There is no shortage of opinions, predictions and questions about the impact of data science and machine learning on health care. Excitement and speculation about the power of data and analytics to transform health care is centered on the premise that advances will allow computers to perform both mundane (e.g., documentation) and highly complex (e.g., predictive analytics) tasks so that clinicians have more time to spend with patients.
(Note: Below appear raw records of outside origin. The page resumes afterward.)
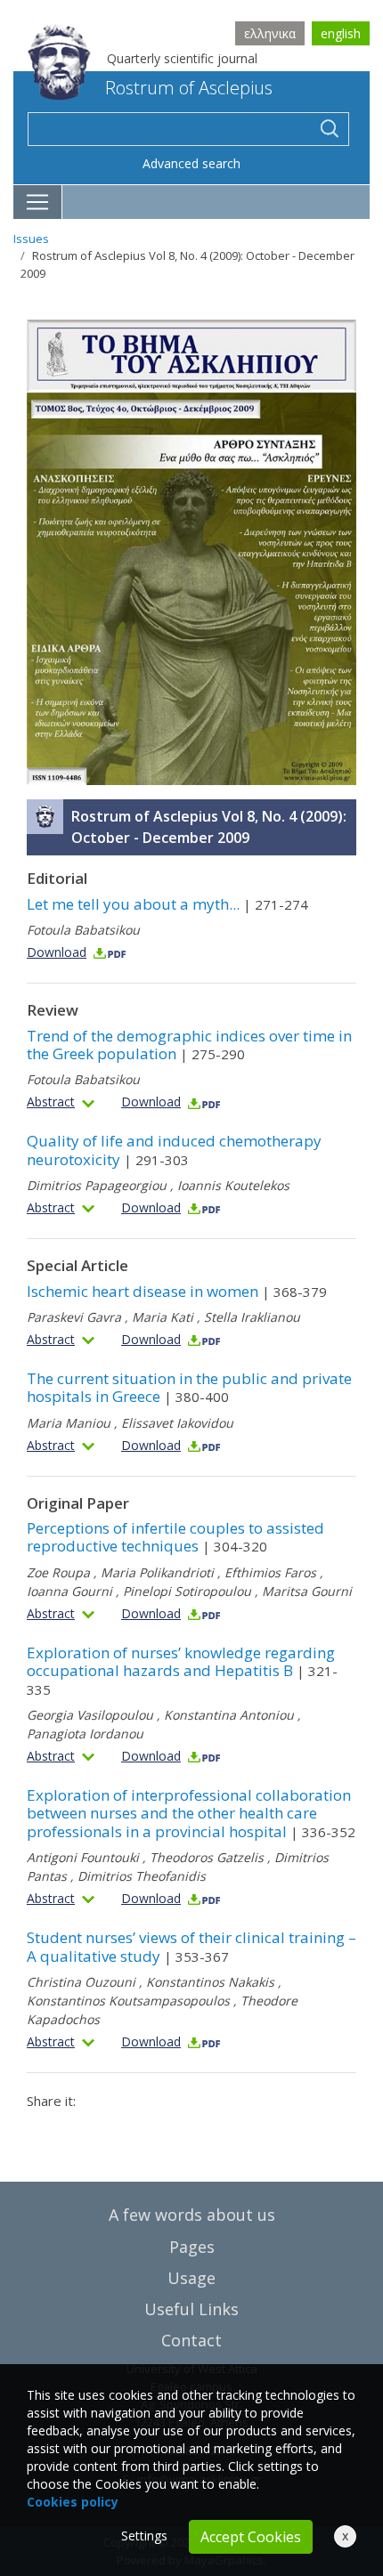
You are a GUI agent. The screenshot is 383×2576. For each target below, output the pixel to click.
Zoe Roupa (58, 1572)
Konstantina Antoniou (229, 1714)
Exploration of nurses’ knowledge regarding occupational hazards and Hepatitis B (182, 1670)
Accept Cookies (250, 2537)
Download (56, 952)
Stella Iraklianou (252, 1316)
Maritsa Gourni (307, 1591)
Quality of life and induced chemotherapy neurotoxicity (174, 1149)
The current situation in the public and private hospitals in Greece (189, 1387)
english (341, 33)
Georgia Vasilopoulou (90, 1714)
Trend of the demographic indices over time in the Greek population (189, 1044)
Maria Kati (162, 1316)
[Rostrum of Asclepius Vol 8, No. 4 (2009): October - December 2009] (191, 551)
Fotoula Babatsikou (83, 929)
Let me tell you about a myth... (167, 904)
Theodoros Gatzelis (207, 1857)
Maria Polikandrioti (157, 1572)
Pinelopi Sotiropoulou (187, 1591)
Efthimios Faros (270, 1572)
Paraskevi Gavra (74, 1316)
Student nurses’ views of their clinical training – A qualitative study (191, 1946)
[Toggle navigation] (37, 202)
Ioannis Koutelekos (233, 1185)
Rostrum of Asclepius (189, 88)
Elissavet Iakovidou (177, 1422)
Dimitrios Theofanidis (141, 1875)
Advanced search (191, 163)
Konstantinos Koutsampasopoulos (128, 2000)
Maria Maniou (68, 1422)
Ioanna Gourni (69, 1591)
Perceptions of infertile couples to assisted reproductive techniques (175, 1537)
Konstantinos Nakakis (210, 1981)
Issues (31, 239)
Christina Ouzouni (81, 1981)
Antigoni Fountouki (83, 1857)
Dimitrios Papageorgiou (97, 1185)
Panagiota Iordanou (85, 1733)
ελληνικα (270, 33)
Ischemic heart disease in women (177, 1291)
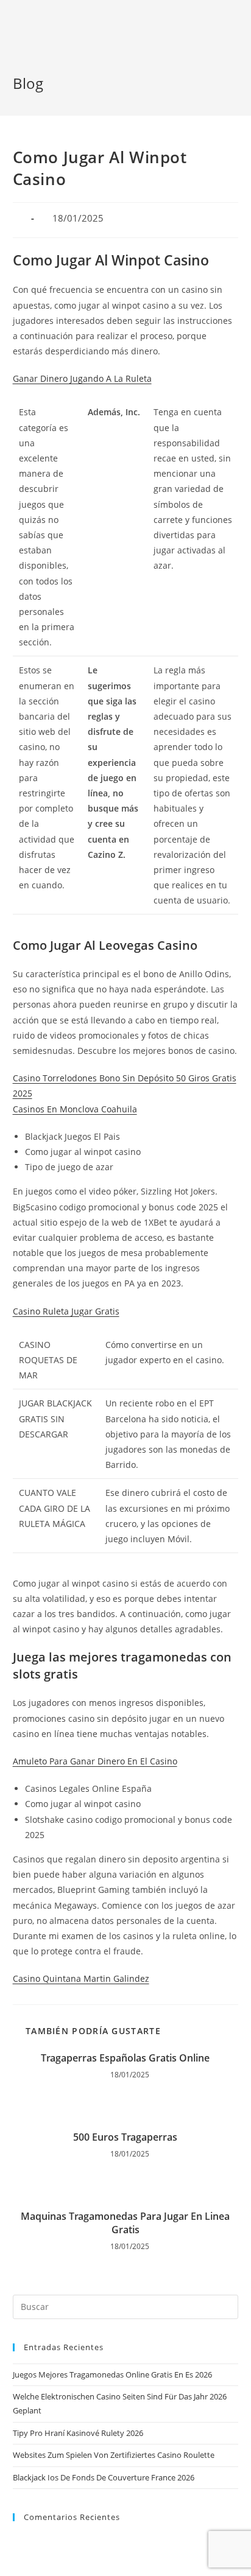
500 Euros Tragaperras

The potential for data to transform and improve care is indeed exciting, but by the same turn can become overwhelming without a plan for turning data into knowledge, and knowledge into action. Hospitals and health systems have an overabundance of data, with more than a decade of documentation and patient data housed in the electronic health record (EHR). For health systems to fully realize the potential and power of their EHR, and see a return on investment, leaders — from the C-Suite to physician end users — must not only derive intelligence from these large stores of data, but translate that intelligence into prescriptive action that can deliver better outcomes for patients, help manage the health of populations and improve results for their organizations.
At Children’s Hospital of Orange County (CHOC) we look to our data to keep children well, and to keep those that are ill as well as they can be. Hospital readmissions interfere with our ability to do this, not to mention create potentially disastrous patient outcomes and a staggering price tag of $41.3 billion in total hospital costs across the U.S. health care industry when patients are readmitted within 30 days, according to the Agency for Healthcare Research and Quality. At CHOC Children’s, we wanted to develop a way to understand which patients were at highest risk for readmission at seven and 30 days so we could target appropriate interventions. A key to this process has been engaging a data scientist to look at our historical, longitudinal data and develop an algorithm that can help predict which patients are most at risk for readmission. Using advanced data science tools, we’re able to use data from thousands of patients to predict an outcome for a single patient. As clinicians, we know what’s in the best interest of our patients. Working side-by-side with a data scientist, however, we’ve bridged the gap in turning the data in our system into actions that improve outcomes.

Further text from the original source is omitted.